Figure 6: Average resilient time analysis over episodes

The graphical representation shows a minimizing trend in the resilience time, resembling that the system becomes more effectual at improving from disruptions since it learns and adapts through the episodes. This enhancement is attributed to the proposed EMR-DRL based method, which optimizes the response of the system to failures and improves its capability to preserve performance. The overall performance underscores the efficiency of EMR-DRL method in attaining proactive resource management and resilience in slice-enabled 6G networks.

4.4 Assessment of Utilization and Cardinality Cost

In this section, the utilization and cardinality cost of the proposed method is assessed. The cost incurred from utilizing network resources, like transmission power, computational capacity and bandwidth is referred to as the utilization cost. On the other hand, the cardinality cost is related to the number of resources or complexity involved in provisioning network slices. In 6G networks, both the cardinality and utilization costs are signification to optimize resource allocated and ensure proactive, resilient and efficient network performance. Fig. 7 deliberates the network topologie’s impact on cardinality and utilization costs of the proposed method. The graphical representation shows that the imposed cost rises as the network size maximizes. This is because the network is more extensive and widely distributed. However, the proposed method accomplished greater performance than the existing method.

images

Figure 7: Impact of network architecture on cardinality and utilization costs

4.5 Assessment of Average Arrival Packets and Tolerable Delay

This section examines the impact of the average number of slice arrival packets and maximum allowable slice delay on the PSSPr for the proposed and baseline methods. Fig. 8 presents the comparison of average arrival packets of slices for the proposed and baseline methods. As illustrated in Fig. 8, the PSSPr falls as the number of generated packets rises because of resource limitations. Based on this, the network’s capacity to compensate for its performance is diminished when the quantity of packets increases. The results show that the proposed EMR-DRL-based approach can increase PSSPr by an average of 12% when the number of arrival packets changes.
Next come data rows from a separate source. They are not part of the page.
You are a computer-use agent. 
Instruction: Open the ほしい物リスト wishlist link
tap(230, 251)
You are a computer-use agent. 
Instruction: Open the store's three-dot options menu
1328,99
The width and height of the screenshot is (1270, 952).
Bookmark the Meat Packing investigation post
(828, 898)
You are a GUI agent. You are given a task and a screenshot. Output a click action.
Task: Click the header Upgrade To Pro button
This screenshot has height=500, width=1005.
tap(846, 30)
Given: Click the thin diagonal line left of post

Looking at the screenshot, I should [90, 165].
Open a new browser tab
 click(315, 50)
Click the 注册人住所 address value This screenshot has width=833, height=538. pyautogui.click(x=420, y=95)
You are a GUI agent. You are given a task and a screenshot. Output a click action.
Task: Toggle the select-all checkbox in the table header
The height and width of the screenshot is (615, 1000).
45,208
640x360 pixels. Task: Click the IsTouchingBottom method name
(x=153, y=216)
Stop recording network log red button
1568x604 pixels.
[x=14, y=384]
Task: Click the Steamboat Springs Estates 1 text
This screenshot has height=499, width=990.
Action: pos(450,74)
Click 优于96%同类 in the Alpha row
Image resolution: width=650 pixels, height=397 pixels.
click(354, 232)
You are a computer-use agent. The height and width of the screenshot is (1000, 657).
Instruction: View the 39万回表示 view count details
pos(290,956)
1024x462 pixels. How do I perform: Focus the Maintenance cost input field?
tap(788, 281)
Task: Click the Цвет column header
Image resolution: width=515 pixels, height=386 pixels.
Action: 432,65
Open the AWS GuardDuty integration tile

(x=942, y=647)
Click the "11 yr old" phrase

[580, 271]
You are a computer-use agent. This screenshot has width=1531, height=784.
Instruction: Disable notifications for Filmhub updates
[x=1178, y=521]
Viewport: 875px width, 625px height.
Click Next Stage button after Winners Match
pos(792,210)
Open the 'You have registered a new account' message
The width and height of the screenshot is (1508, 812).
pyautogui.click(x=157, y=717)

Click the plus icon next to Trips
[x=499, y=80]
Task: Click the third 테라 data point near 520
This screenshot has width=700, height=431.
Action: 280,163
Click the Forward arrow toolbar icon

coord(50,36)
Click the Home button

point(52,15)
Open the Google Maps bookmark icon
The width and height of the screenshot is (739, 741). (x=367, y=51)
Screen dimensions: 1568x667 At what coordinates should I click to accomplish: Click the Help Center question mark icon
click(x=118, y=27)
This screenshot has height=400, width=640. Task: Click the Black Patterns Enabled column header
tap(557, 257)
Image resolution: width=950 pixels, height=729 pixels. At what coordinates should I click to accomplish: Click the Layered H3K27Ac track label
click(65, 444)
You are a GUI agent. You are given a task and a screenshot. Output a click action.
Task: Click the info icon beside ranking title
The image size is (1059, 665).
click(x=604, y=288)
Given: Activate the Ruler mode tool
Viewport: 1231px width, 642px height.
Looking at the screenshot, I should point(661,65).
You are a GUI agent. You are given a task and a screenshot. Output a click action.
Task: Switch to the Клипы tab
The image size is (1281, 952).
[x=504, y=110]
Further, the proposed method inspects how the PSSPr is impacted by the maximum allowable slice delay. Fig. 9 suggests the comparison of the maximum tolerable delay of slice for the proposed and baseline methods. As exposed in Fig. 10, the PSSPr rises as the maximum allowable delay maximizes. The experimental results display that the proposed EMR-DRL method can increase PSSPr by an average of 10% when the maximum allowable delay is varied. A parameter sensitivity learning was performed to evaluate the performance effects of fluctuations in learning rate, discount factor, manta ray population, Chebyshev map order, and Levy index. The findings indicate that a learning rate of 0.005 and a discount factor of 0.95 produced steady training with elevated PSSPr. A population size of 40 and a Chebyshev order of 3 augmented explorations, while a Lévy index of 1.5 refined local search. The comparisons are now included in the discussion to substantiate the robustness of our suggested strategy Fig. 10.

images

Figure 8: Training and validation accuracy vs. loss

images

Figure 9: Comparison of average number of arriving packets

images

Figure 10: Comparison of maximum tolerable delay on

4.6 Assessment of Coefficient Factors Influence

In this sub-section, the coefficients and are altered and scrutinised to assess the coefficient factors in the simulation results. Here, the coefficients and are set to 0.1. Table 4 shows the influence of the coefficients and with varying values, on the objective function. In the tabular representation, it is perceived that each cost’s objective function further declines as its coefficient factor rises.

images

Furthermore, the network topology’s influence on resilience time is offered in Table 5. In the graphical representation, it is perceived that the proposed method has attained low resilience time in contrast to the existing SAC-RL model. This resembles that the proposed system can speedily recover from disruptions as well as return to its desired performance level. Moreover, the lower resilience time replicates better robustness and efficiency to the desired performance level in managing unexpected events or network failures, which is a critical aspect of handling optimal performance in slice-enabled 6G networks.

images

5 Conclusion

This research proposes a novel approach to ETE resource management in network slicing by deliberating the qualities of resilience and proactivity. The optimization problem that mathematically models resilience and proactivity has been included in this framework. Furthermore, a comprehensive function for the PSSPr is constructed. An effective resource management framework is implemented by the suggested strategy using ImpMRFO and DRL. The incorporation of Chebyshev’s chaotic map and levy flight into ImpMRFO addresses the convergence and local optima issues. When comparing the proposed approach with other approaches, the used ImpMRFO-based method increased the PrSSP by 12% according to an evaluation of the data. Also, the proposed method reduced the costs associated with resource management while guaranteeing a high level of QoS and accomplished a reduction in resiliency time in contrast to non-resilient scenarios. In the future, the proposed method will focus on the incorporation of multi-agent RL methods to boost efficiency and scalability. In addition, the application of federated learning can be investigated to further enhance the robustness and adaptability of network management systems in heterogeneous and highly dynamic network environments. Although current research has examined network slicing using many optimization and learning methodologies, many studies fail to include both proactivity and resilience in dynamic resource management. Previous methodologies often depend on static models or single-layer optimization, limiting flexibility in real-time scenarios. We present an innovative packet-based proactive end-to-end resource management system that integrates advanced deep reinforcement learning with refined manta ray foraging optimization. This hybrid methodology efficiently addresses resource limitations while enhancing slice provisioning efficacy. Our approach exhibits enhanced cost efficiency and reliability relative to conventional, non-resilient models in dynamic network settings.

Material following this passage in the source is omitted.